Quelques minutes plus tard, entre deux éclats de musique, James coulisse sa paume le long de mon avant-bras et encercle mon poignet, jusqu'alors occupé à faire tournoyer ma coupe façon hula hoop. Je remonte mon visage vers le sien et le verrouille dans mon instant. Une lueur espiègle joue sur ses traits taillés dans l'intensité. Ça le rend… saisissant.

— J'ai l'impression que ton verre n'est pas à la hauteur de tes ambitions, right ?

C'est fou. C'est fou à quel point il peut être attentif.

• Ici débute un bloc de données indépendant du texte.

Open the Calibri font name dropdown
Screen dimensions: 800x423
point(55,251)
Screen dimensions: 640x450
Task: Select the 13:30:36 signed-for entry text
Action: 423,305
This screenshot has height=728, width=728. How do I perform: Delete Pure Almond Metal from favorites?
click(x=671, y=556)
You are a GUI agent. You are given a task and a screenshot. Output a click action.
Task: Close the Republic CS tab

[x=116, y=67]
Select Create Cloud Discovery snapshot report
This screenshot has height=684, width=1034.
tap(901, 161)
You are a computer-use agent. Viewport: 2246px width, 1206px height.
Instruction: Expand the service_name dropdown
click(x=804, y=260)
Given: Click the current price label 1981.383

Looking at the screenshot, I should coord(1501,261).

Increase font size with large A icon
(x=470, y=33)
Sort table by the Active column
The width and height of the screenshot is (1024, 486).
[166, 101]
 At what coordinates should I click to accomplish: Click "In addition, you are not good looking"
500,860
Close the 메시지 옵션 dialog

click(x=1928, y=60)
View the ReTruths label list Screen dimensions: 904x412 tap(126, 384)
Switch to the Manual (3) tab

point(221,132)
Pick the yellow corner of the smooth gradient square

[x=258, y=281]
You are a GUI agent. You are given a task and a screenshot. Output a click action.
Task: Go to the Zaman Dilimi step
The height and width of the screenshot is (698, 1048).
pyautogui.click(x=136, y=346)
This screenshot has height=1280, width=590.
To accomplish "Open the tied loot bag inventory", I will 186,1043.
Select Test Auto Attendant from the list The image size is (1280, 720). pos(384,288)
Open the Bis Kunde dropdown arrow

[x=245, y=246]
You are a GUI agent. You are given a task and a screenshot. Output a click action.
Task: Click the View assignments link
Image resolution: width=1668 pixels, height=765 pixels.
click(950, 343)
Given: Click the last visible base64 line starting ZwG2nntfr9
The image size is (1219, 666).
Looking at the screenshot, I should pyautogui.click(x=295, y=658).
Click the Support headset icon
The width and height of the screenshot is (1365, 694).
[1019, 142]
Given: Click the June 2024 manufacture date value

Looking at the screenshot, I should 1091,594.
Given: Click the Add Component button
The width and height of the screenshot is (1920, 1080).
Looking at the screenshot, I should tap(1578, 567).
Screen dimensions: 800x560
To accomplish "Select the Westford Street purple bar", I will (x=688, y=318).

— Oui, je... J'ai... Effectivement, un rafraîchissement ne serait pas de refus.

— Alcoolisé, je suppose ?

Je lui grimace à la figure.

— T'aviserais-tu de me traiter de poivrote, Monsieur Cameron ?

— Poi-vreau ? Wait, like ... bell pepper ? I dinnae ken whit ye mean, love.[1]

Attendrie par sa confusion, j'engloutis mon ricanement et réoriente mon Écossais préféré sur la voie de la compréhension linguistique.

— C'est un synonyme de pochtronne.

Rictus canaille. Raclement de gorge habituel.

Nae chance.[2]

— Bien. Je te prie, dans ce cas, de ne pas me réduire à un simple nectar de vigne, jouè-je.

Dinnae fash, lass. But...[3]

Pause. Ses phalanges viennent déloger les mèches qui paressent sur ma clavicule.

Je l'interroge du regard, lèvres pincées.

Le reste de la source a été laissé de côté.